How does it work, how can you think about it. Memory models! Once you're in multiprocessing world store-to-load forwarding can be even more interesting than a common optimization.
What properties do you want from your system? Are these single thread improvements "great until they're not?!"

00:29:00 Sparsity of stack slot usage

Each stage is contiguous
How a function uses the stack can be super sparse!
Compiler allocates a slot for each named value in your program
"Coloring" problem -- some parts of the function might have disjoint use of slots
Similar to register allocation -- set of resources is stack memory
Figures out which ones are mutually exclusion like register allocation
In if/else blocks there's mutual exclusion -- even if you reuse slots in that way you end up with parts of the stack that are unused
You could split paths?
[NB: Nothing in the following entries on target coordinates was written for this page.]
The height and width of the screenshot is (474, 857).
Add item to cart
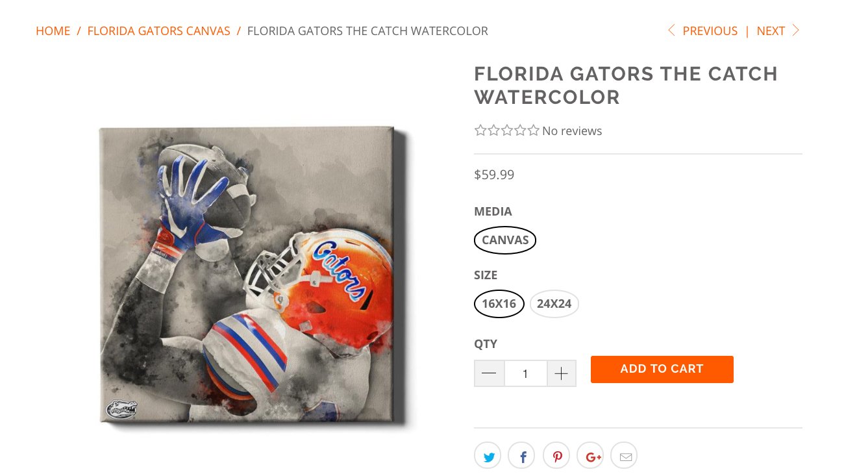coord(662,369)
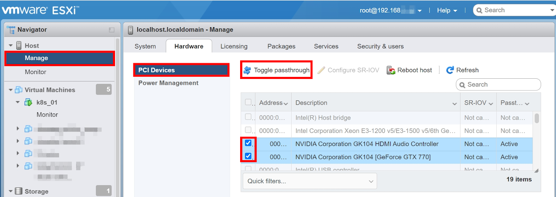The width and height of the screenshot is (556, 197).
Task: Uncheck the GK104 HDMI Audio Controller checkbox
Action: coord(248,143)
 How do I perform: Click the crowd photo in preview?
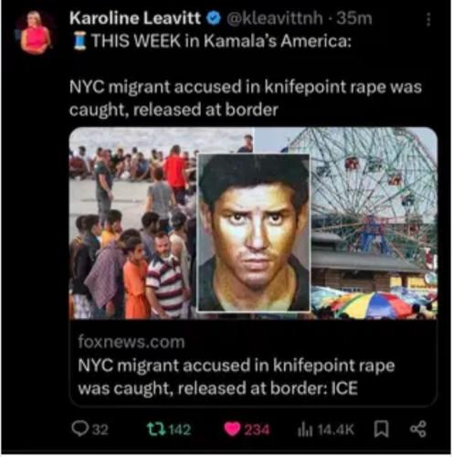pyautogui.click(x=132, y=222)
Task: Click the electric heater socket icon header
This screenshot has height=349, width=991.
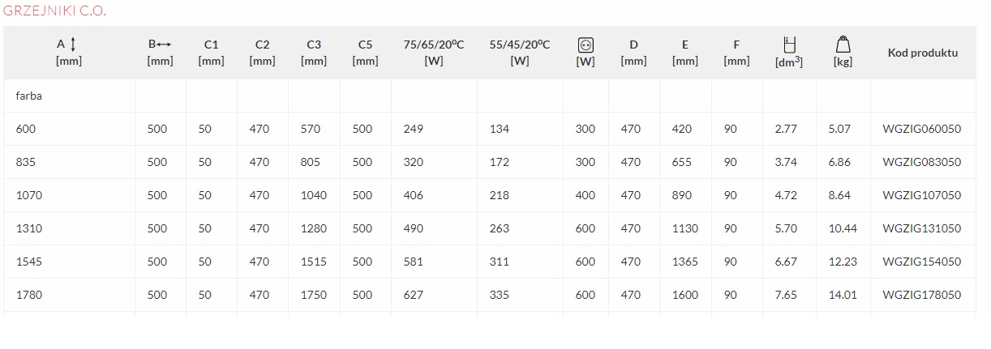Action: 585,45
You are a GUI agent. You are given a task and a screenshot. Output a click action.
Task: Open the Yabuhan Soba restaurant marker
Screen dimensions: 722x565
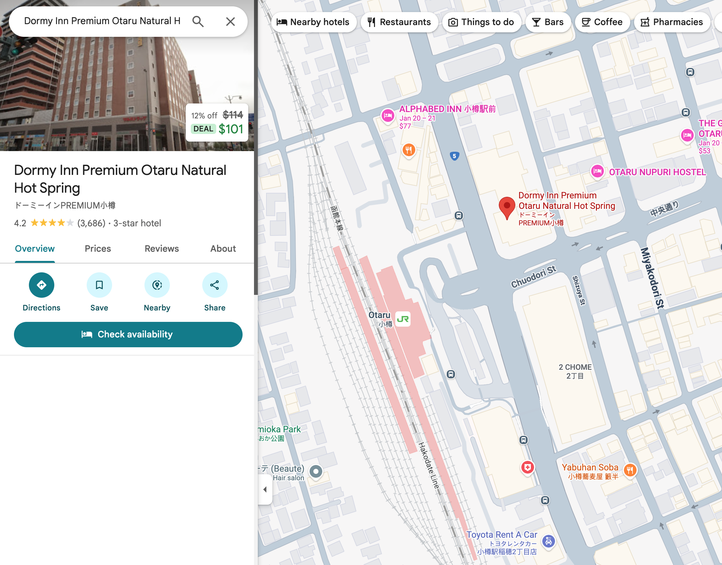(x=630, y=470)

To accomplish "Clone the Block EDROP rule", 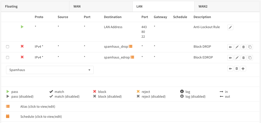I will point(250,58).
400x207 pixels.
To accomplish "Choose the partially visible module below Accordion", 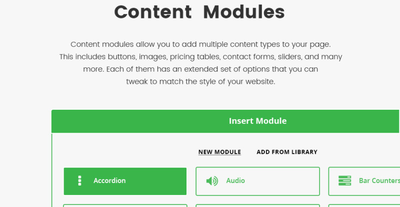I will coord(125,206).
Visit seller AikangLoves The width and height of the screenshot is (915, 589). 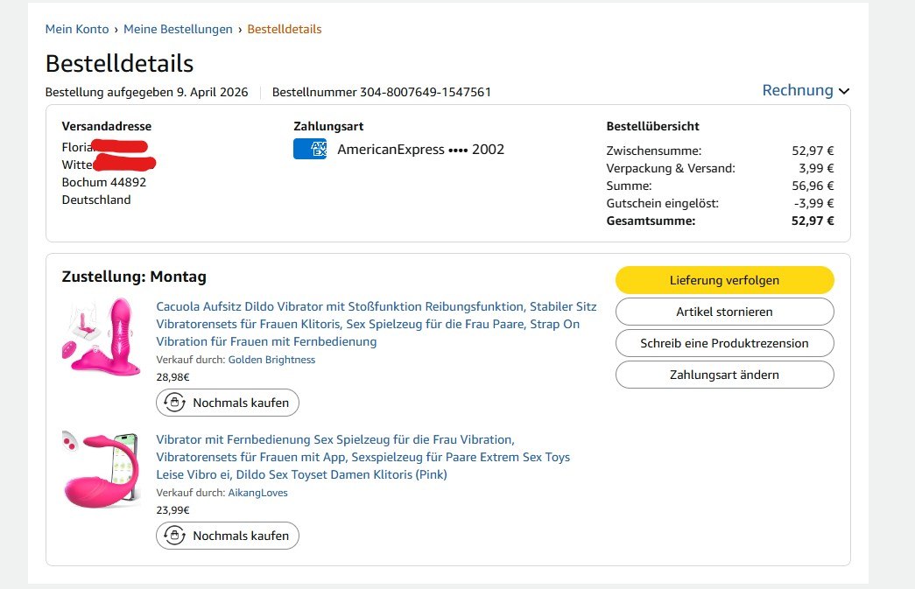click(x=257, y=493)
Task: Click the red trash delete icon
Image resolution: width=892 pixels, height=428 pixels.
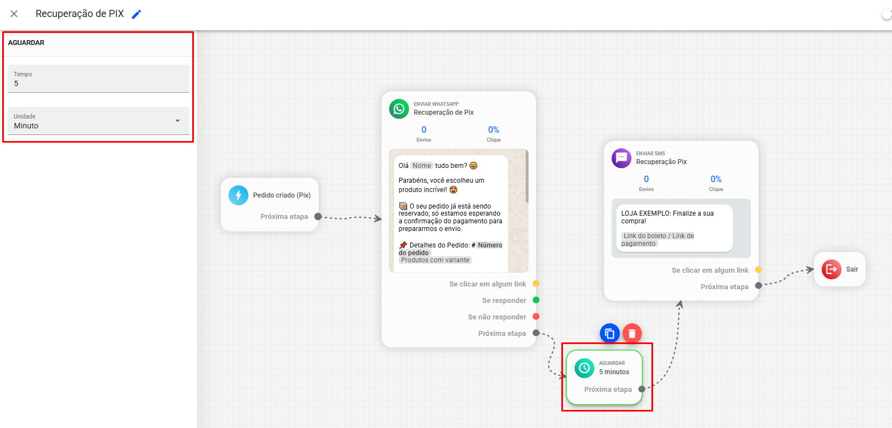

But probably a lot more overhead for the compiler to track the paths / stack implications and know how to roll them back
Do compilers ever split to optimize stack behavior?
Compiler will do partial outlining to make cold code less intrusive, force any required spilling on that cold path -- maybe that reduces required stack space to some degree?
Probably they need to unify their understanding of the stack at any given program point

00:31:50 Where does the stack go?

Do addresses grow up or grow down?
If A calls B is A's frame addresses bigger than B's frame addresses?
These days it's usually down: earlier in the call stack has higher address for its frame than its callees
Architecture like ARM is both bi-endian and bi-directional in its stack growth
Nothing to do with the abstract notion of push/pop.
Direction is interesting in general -- x86 has a direction register bit!
Changes the direction the addresses iterate for REP (repeat) instructions.
There are these various convention(s) we adhere to based on ABI.
Different implementations do different things when they implement the ABI.

00:33:07 Seemingly arbitrary choices in computer systems

Always fun to see these -- little vs big endian, address map with 0 at top or bottom?
Endianness from Gulliver's Travels: Lilliputians crack and egg on one side or the other (big or little side) that led to holy war.
We have a "war" over whether the low bytes of a multi byte word go at the low memory or high memory [byte] address, we similarly fight these wars over interesting small issues [ed: tabs vs spaces, anybody?].
If you only had the ability to access a word, you wouldn't know what the endianness of a machine is! If you can't observe the byte storage. Would need to fix alignment as well -- or only have word addresses. Word.

00:35:05 Unwinding

Let's say you want to grab a backtrace from your program because it crashed or there's a bug or want to know where it is for diagnostic purposes, or in C++ you throw an exception and need to unwind it, any exception guards to trigger? etc
Even just programming normal C you might want to capture a backtrace to emit a good message on segfault or something, send crash diagnostics back to home base in the case of browsers or something
[ed: or sampling profiling!]
Conceptually just want to walk the linked-list-like structure described earlier
Frame pointer to find older frame, look next to it to find the return address
Linkage between frames and code that caused the frame to be on the stack (via return address)
Lots of cool libraries people have developed to do this: libunwind, libunwind-llvm, libunwind-gcc, crash reporting libraries that wrap up unwinding facilities e.g. breakpad -- what code was executing when something bad like a crash happened?
Ability to walk stack structure and ask questions about it is key!

00:36:40 Walking with frame pointer omission?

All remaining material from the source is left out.